Most Important Lessons from the 2025 Yext Healthcare Marketing Forum

Highlights from the 2025 Healthcare Marketing Forum: How AI is reshaping visibility, access, and patient trust – and what leaders are doing to stay ahead.

Jessica Cates

Oct 7, 2025

Healthcare Marketing Forum logo on a dark background with healthcare-related icons on the page.

The way patients find care has changed more in the past year than in the last decade — and marketing strategies must change with it.

Adapting to an AI-first world is an org-wide opportunity. At the Yext Healthcare Marketing Forum, industry leaders compared playbooks, shared missteps, and got practical guidance on what to do next.
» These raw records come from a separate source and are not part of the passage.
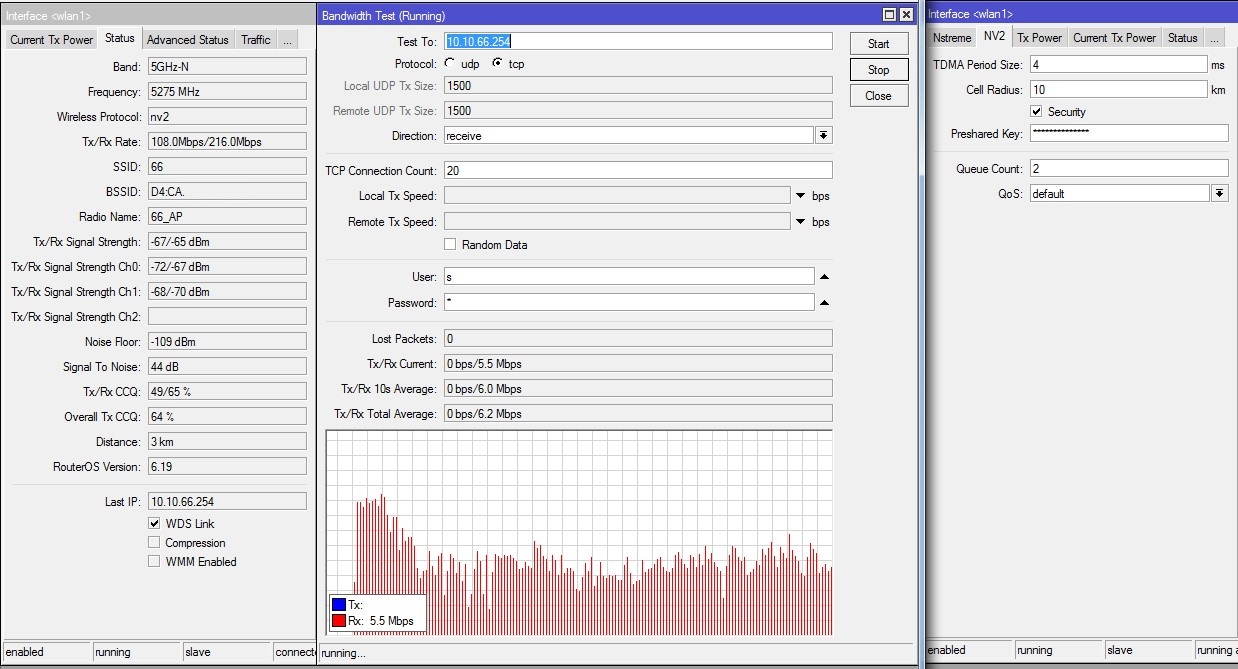Expand the Local Tx Speed arrow
Viewport: 1238px width, 669px height.
pos(801,196)
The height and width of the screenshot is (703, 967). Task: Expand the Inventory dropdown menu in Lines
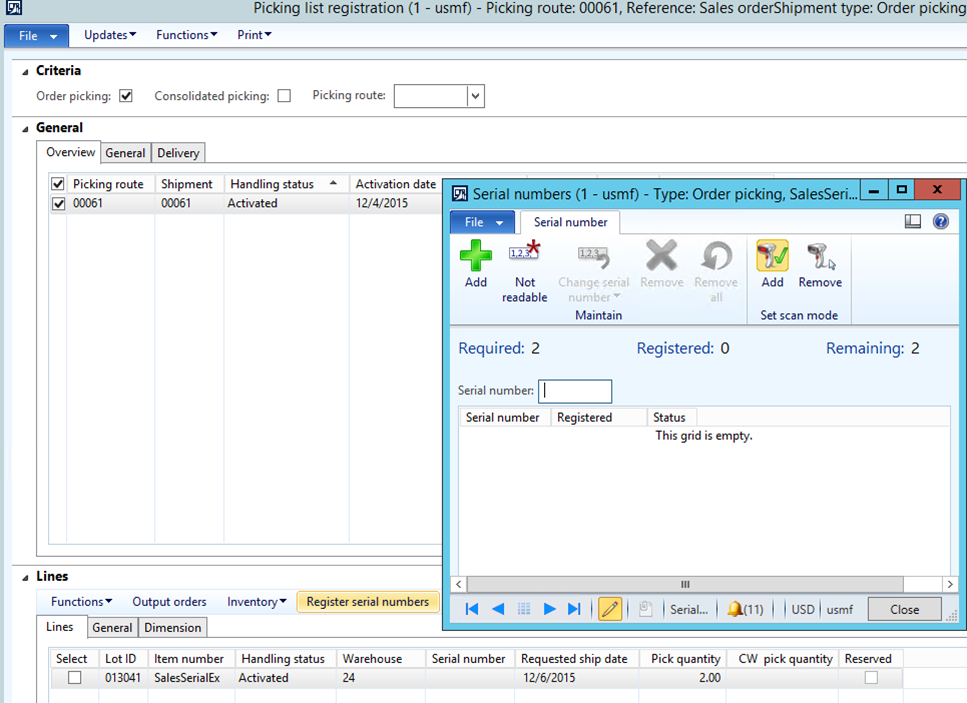tap(256, 602)
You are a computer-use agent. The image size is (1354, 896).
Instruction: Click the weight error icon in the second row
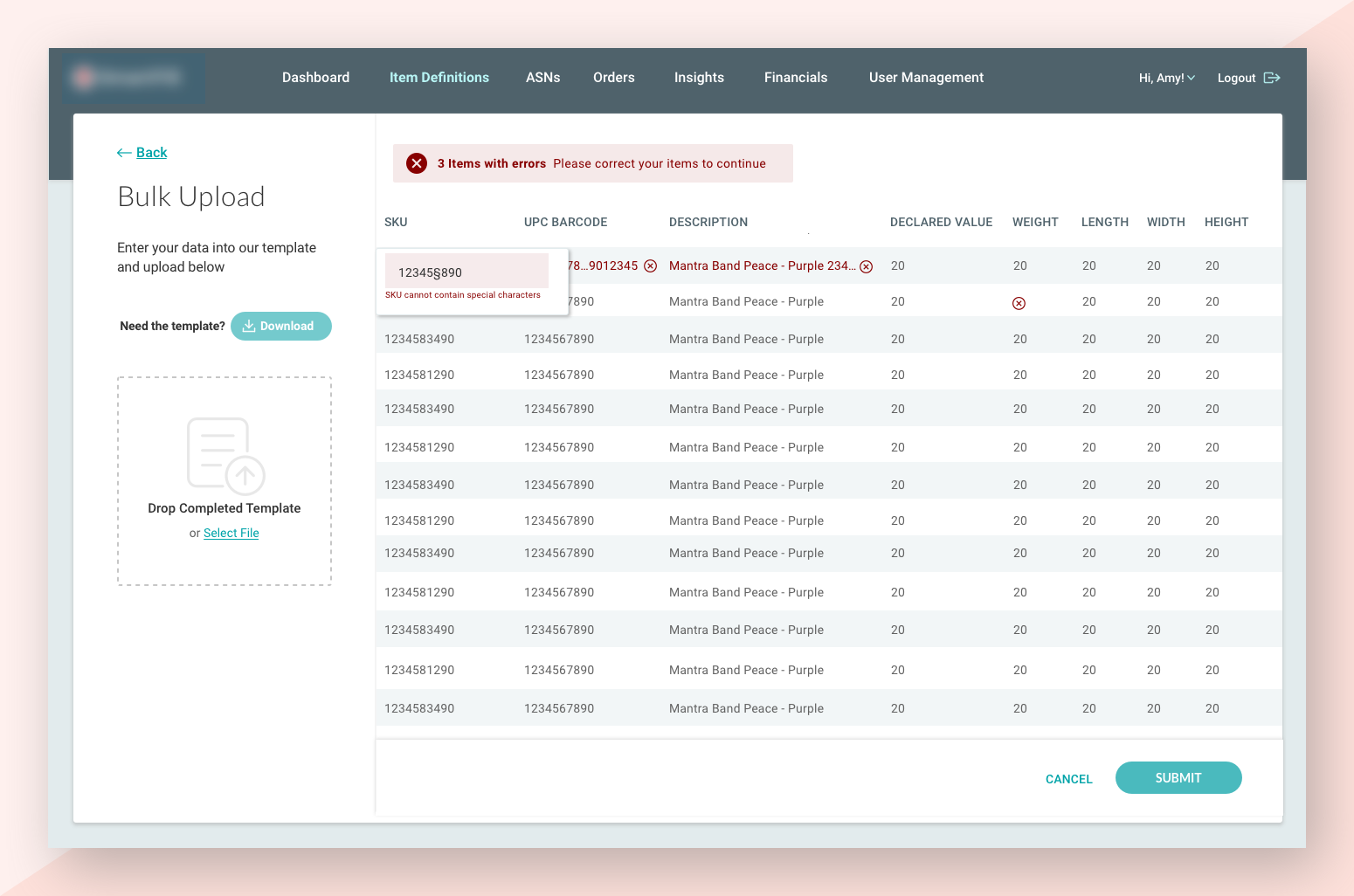(1019, 303)
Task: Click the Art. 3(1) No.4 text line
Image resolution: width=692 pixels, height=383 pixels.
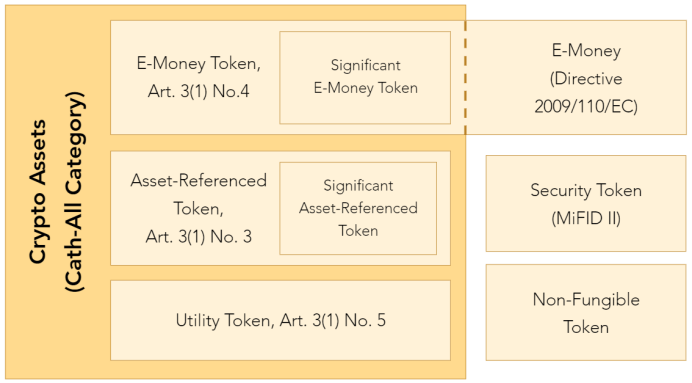Action: [x=199, y=91]
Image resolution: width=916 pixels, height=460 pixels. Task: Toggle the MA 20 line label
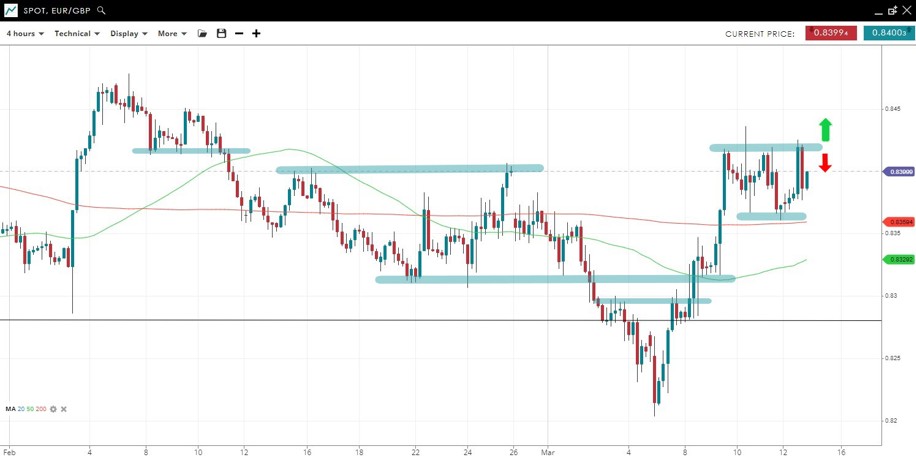click(22, 409)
Here are the biggest takeaways.

Discovery has changed – and patients are in control

Yext’s Chief Data Officer, Christian Ward, opened with a breakdown of how AI is reshaping visibility – and what that means for healthcare organizations.

He emphasized:

  • Search isn’t happening on one platform anymore — it’s everywhere
  • Visibility isn’t just about keywords; it’s about context

And the stories being told about your brand are often written by others.

So what fuels AI answers?

A mix of:

  • Objective content or ‘hard data’ - including but not limited to provider names, addresses, hours, services offered, schema markup, and FAQs
  • Subjective content, including but not limited to reviews, sentiment, local relevance, and even YouTube transcripts

Ward also reminded marketers that personalization also plays a role: AI tools factor in patient’s search history and known preferences when deciding which answers to surface.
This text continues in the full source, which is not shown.